Law has a wellbeing crisis on its hands. And while most people are aware of the impact of overworking, the pandemic and poor mental health, there’s another culprit hiding in plain sight: structural inertia.
Although there’s been a lot of excellent work done around wellbeing, and the addition of legal tech to counsel’s toolbox has made work life easier, legal remains a slow-moving industry.
What it means to be a counsel has not changed much structurally in recent times. As an example, time in the profession continues to be the somewhat arbitrary way in which the efficacy of counsel is evaluated. This means some of our top prospects are spending their time on low-value tasks instead of being fast-tracked or challenged as they would be in other professions. Can you imagine a similar scenario in a highly disruptive tech company, with your best and brightest graduates doing nothing other than low-value work? No, I didn’t so.
Because of legal’s tortoise rather than hare approach, a bottleneck has been created when it comes to upskilling. Work is being double- or triple-handled purportedly for educative processes, the result being a huge loss of efficiency.
The bottleneck is illustrative of the tension between the way we learn or are taught as lawyers, with university graduates woefully unprepared for legal practice (see more on this here: link to article on future of law degrees) and the realities of the job.
It is presumed that young counsel will spend their first couple of years on the job doing the grunt work before moving on to greener pastures. This contributes to a reluctance by firms to invest further or fast-track extraordinary candidates when the system makes it easy for them to hire the finished, more polished product.
The consequence of such a set-up is that those at the top are working too hard and those on their way up are failing to reap the benefits of their arduous work. It’s the reality of the legal profession as we know it, and it’s burning people out before they even get the opportunity to truly begin.
The flow-on effect means those higher up the chain are not only doing their own work but also triple-checking and correcting the work of those in their team. This multiple handling of work is illustrative of a structural inertia or, put another way, a culture of inefficiency that negatively impacts everyone involved - from eroding confidence to piling even more work on counsel.

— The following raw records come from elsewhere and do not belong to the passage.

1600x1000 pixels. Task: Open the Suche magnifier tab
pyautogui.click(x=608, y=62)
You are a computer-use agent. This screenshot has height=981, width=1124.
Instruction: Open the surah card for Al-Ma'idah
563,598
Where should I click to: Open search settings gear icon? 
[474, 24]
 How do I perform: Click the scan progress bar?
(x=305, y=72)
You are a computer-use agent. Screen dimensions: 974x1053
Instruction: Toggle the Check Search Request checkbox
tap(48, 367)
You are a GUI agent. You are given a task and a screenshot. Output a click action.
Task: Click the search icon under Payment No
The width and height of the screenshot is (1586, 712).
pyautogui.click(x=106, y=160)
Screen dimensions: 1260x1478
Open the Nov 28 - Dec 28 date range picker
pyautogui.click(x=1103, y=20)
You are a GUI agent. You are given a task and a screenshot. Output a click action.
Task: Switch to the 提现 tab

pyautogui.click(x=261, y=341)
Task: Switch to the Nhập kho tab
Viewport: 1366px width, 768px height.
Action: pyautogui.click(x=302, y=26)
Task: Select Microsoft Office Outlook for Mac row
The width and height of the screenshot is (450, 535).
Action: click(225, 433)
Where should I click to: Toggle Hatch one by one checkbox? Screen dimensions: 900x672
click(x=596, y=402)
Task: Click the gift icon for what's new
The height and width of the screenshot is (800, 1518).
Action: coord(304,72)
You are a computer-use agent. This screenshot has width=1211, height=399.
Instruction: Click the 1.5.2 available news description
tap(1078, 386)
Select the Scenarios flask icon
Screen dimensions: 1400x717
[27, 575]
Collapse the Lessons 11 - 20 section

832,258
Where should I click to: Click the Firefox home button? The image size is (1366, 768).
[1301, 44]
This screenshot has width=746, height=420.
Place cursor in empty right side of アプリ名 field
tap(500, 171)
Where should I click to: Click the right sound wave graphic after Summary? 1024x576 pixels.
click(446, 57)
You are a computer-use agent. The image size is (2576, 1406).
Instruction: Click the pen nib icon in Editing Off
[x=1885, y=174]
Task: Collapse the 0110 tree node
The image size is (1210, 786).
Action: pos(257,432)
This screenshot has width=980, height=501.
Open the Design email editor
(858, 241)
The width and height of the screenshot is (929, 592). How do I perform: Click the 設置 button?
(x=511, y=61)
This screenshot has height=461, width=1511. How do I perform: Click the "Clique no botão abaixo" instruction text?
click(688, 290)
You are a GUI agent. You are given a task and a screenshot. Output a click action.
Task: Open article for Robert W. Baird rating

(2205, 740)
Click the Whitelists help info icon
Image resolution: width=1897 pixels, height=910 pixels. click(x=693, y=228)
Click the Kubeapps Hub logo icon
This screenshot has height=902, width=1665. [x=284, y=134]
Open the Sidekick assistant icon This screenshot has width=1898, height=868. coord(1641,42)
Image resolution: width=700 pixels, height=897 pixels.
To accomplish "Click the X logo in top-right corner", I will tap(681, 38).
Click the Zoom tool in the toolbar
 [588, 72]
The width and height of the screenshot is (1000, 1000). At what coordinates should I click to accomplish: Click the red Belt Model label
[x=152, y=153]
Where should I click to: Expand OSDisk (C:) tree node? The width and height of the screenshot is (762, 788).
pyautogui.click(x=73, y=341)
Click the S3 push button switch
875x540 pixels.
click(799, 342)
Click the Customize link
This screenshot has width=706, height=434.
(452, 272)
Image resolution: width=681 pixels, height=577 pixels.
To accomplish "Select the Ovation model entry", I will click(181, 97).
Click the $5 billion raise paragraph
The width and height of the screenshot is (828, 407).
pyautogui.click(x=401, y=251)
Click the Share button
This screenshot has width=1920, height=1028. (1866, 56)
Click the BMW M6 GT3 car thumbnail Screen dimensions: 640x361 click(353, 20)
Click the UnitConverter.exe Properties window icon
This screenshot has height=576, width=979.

Although legal remains steadfast in its commitment to the old ways of working, there is growing disquiet at every level of the profession. Wellbeing is an issue – from junior to senior level, in-house counsel to GC – which sends out clear signals that the system isn’t just damaged or failing, but rather that it’s broken.
The introduction of legal tech and the adoption of more work-life friendly policies are steps in the right direction, but it would be a missed opportunity if we did not go one step further and adopt some of the systems that efficiently drive change in other business functions.
There is evidence that pushing these boundaries can be very fruitful, as Australian firm Law Squared has proved. The company has challenged almost every element of what it means to work in the law, getting rid of the vertical structure and titles, and all the while supporting staff through the momentous changes.
By removing individual financial and performance metrics, and rewarding collaboration over competition, Law Squared is an example of a true shift away from the traditional hierarchical structure model. Staff are reaping the rewards of buying into the team-first mentality, taking pride in working collectively to forward the goals of the company. The result is a team that operates like a well-oiled machine, able to deliver work of exceptional quality in a manner that suits both company and clients.
While Law Squared’s approach may not work for every company, they are illustrative of the multitude of benefits that can result from challenging the systems we work in and what it means to be a lawyer.